__ACTION ITEM__
Go to the line containing "1382x1369 pixels. How" in the records below and print it and every following line exactly, on through the line containing "Image resolution: width=1383", then stop.

Data records
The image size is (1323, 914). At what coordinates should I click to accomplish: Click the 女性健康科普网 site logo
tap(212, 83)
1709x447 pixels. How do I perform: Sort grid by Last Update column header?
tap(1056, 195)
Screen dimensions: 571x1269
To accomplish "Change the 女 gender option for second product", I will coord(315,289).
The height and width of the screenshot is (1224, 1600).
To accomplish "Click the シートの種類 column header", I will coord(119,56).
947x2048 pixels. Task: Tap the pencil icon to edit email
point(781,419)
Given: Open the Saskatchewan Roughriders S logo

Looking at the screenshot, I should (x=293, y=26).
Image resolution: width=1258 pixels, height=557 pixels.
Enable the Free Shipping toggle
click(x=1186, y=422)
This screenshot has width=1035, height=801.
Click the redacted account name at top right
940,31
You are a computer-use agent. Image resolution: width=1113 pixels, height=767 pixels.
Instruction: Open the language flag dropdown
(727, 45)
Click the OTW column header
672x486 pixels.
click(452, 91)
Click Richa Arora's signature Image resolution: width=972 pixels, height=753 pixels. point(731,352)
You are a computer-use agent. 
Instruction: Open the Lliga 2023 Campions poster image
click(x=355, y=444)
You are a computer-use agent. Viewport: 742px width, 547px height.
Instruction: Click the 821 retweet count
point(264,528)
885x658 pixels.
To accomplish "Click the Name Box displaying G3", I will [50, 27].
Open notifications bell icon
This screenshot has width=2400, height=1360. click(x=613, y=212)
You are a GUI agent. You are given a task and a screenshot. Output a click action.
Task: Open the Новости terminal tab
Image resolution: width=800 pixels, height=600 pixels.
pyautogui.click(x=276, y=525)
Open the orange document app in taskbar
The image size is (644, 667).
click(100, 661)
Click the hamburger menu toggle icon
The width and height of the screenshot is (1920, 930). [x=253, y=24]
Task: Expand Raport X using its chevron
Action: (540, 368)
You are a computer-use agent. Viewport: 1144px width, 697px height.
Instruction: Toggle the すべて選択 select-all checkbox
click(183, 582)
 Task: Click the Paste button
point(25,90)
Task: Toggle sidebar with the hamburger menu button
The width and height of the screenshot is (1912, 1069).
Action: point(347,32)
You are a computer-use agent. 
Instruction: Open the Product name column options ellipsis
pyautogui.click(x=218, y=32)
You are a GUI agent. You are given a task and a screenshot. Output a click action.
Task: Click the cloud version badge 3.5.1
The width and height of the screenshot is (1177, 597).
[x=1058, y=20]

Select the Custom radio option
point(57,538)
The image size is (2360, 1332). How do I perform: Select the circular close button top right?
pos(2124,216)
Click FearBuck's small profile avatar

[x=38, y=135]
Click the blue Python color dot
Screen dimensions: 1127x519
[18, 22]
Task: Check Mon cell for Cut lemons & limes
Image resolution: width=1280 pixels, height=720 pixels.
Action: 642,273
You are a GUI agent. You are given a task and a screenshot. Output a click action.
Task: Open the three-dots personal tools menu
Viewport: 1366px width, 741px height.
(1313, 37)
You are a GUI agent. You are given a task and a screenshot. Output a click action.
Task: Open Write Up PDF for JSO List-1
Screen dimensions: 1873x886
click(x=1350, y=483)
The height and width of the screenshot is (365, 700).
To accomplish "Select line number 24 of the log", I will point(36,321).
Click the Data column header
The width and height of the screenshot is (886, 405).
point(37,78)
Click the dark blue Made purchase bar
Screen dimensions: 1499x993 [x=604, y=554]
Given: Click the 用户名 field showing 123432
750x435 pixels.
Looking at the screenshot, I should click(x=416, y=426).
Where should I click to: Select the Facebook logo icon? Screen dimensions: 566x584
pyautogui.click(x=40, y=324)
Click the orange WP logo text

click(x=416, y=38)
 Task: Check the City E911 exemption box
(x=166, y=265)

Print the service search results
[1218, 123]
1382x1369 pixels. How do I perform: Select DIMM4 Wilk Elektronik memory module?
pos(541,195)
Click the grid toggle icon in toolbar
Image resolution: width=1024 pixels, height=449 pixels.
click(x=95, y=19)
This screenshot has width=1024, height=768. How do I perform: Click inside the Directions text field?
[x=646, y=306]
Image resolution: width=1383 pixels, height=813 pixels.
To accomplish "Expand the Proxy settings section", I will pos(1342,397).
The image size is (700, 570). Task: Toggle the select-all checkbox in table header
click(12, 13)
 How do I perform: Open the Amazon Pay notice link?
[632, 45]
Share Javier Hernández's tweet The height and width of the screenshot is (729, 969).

__RESPONSE BOX__
1382x1369 pixels. How do I perform: Select DIMM4 Wilk Elektronik memory module?
pos(541,195)
Click the grid toggle icon in toolbar
Image resolution: width=1024 pixels, height=449 pixels.
click(x=95, y=19)
This screenshot has width=1024, height=768. How do I perform: Click inside the Directions text field?
[x=646, y=306]
Image resolution: width=1383 pixels, height=813 pixels.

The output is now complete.